+++ RECORDS SHOWN

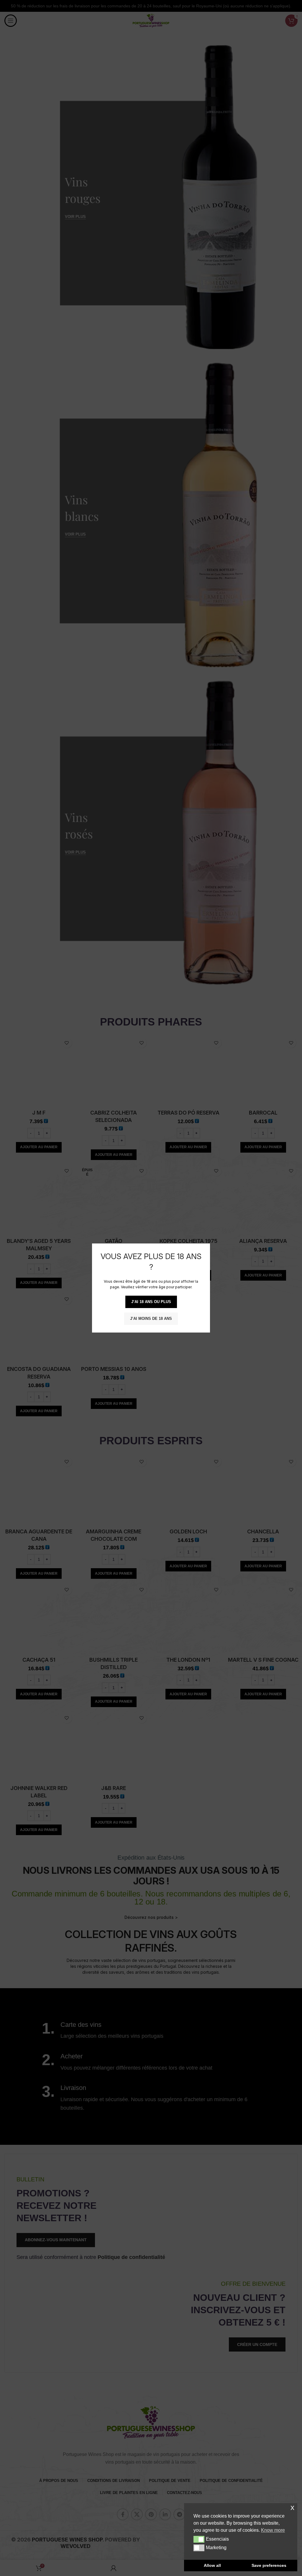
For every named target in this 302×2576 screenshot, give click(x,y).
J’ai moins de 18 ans (151, 1318)
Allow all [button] (212, 2565)
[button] (198, 2539)
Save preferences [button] (269, 2565)
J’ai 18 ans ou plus (151, 1302)
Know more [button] (273, 2530)
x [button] (292, 2507)
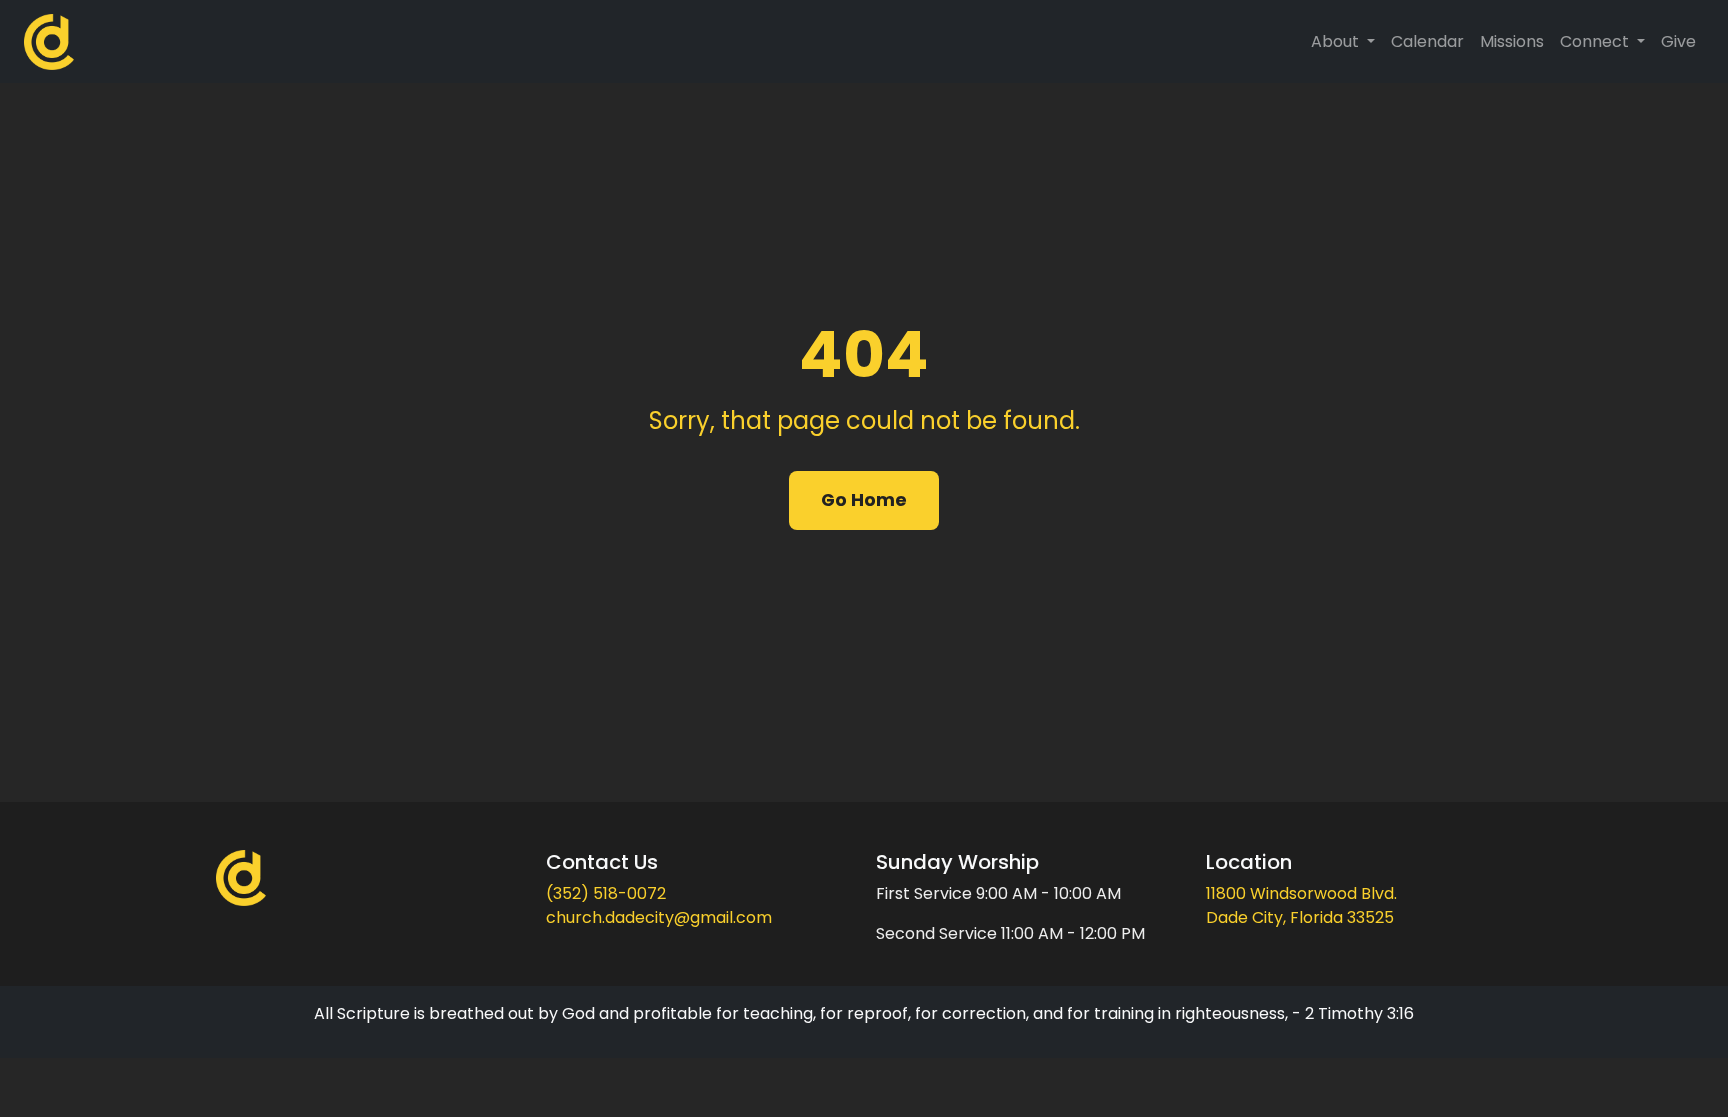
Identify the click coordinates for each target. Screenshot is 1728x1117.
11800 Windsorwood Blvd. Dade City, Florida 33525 (1301, 905)
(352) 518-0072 (606, 893)
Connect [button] (1596, 41)
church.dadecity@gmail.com (659, 917)
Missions (1512, 41)
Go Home (864, 500)
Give (1678, 41)
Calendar (1427, 41)
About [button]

++++++

◆ **EXERCISE AIM**
Write out again the lines from the one with "x [button] (292, 2507)" through the end of the records exactly, without any of the pictures.

◆ **EXPECTED OUTPUT**
x [button] (292, 2507)
Identify the click coordinates for each target. Screenshot is 1728x1117.
11800 Windsorwood Blvd. Dade City, Florida 33525 (1301, 905)
(352) 518-0072 (606, 893)
Connect [button] (1596, 41)
church.dadecity@gmail.com (659, 917)
Missions (1512, 41)
Go Home (864, 500)
Give (1678, 41)
Calendar (1427, 41)
About [button]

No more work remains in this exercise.